Six swastikas, the largest the size of a silver dollar, have been found since November in both Summit High School and the Lawton C. Johnson Middle School, the latest reported in a girls’ bathroom at the middle school
April 19.

“The fact that this involves young people is really troubling,” said Summit superintendent of schools and CEO June Chang. “It’s also troubling to me personally because, before my position here at Summit, I was heavily involved in Holocaust education programs.”

Chang said when the swastikas started, the district, after the second occurrence, engaged the services of Alexander Rosemberg, director of community affairs and associate director of New York/New Jersey Anti-Defamation League (ADL), who is working with Jennifer McCann, the district’s director of education and chief academic officer, and the Summit Interfaith Council “to create educational programs that will provide the message we need.”

The ADL, in a statement issued April 17, acknowledged its concern about the incidents in the Summit district, which is two-thirds white with a sizeable Jewish population, and seems to have been hit hardest by racist graffiti during a recent outbreak of acts of hatred and bias in New Jersey.

“This a trend that we have been following for two years,” said Rosemberg. “We have engaged with the [Summit] school district and have had assemblies on the subject and are at their disposal with anything they might need. Hate symbols in any school can be traumatic to students, teachers, parents, and the community.”

The ADL also offers Holocaust education curriculum to schools.

As curriculum supervisor for the Jersey City Public Schools district (2007-11), Chang created what was termed a unique Holocaust education program, which included contemporary video software, allowing students to document and share the history of the Shoah in what was designed as new and compelling ways. He was also involved in the Holocaust Study Tour program, which takes students to Germany, Poland, and the Czech Republic to visit museums and Holocaust sites, with the aim of inculcating in the young people increased understanding of the enormity of the Nazi genocide and the value of human life.

Chang and McCann have installed a Holocaust Education Curriculum in the Summit district that begins in the elementary schools and which is designed to encourage students to stand up for each other and value diversity. A comprehensive study of the Holocaust spans reading and writing in the fifth grade, according to the curriculum’s syllabus.
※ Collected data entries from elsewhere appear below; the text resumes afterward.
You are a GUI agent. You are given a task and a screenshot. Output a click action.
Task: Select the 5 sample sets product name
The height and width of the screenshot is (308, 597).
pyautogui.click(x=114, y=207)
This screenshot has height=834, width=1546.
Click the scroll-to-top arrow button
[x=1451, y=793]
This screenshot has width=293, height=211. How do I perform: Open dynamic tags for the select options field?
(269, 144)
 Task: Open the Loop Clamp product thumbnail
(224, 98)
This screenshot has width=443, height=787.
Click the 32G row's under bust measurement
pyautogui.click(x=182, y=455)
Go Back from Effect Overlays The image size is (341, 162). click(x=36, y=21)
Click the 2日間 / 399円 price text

The education continues in middle school, covering the rise of Nazi Germany and such readings as Anne Frank’s “The Diary of a Young Girl” and the stories of German boxer Max Schmeling and Nobel Laureate Elie
Wiesel, the survivor and prolific chronicler of his Shoah experiences, who died in 2016.
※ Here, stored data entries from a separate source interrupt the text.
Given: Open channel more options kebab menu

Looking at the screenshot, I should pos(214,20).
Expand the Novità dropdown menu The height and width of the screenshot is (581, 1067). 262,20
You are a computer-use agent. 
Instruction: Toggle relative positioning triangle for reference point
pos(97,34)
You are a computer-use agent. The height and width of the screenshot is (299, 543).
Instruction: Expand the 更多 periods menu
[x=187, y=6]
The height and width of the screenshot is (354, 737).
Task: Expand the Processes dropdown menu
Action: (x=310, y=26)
Out of this a collection of student journal entries is given to the Holocaust Council of Jewish Federation of Greater MetroWest NJ for a program called “Survivors Speak.”

In high school, all juniors attend an assembly that features Holocaust survivors, a program coordinated by federation, which honored Summit High School for consistently featuring this event.

“The swastikas, certainly, are not what we want in our schools and our community,” said Chang. “We are working with the authorities and all involved. We feel education is a key factor here.”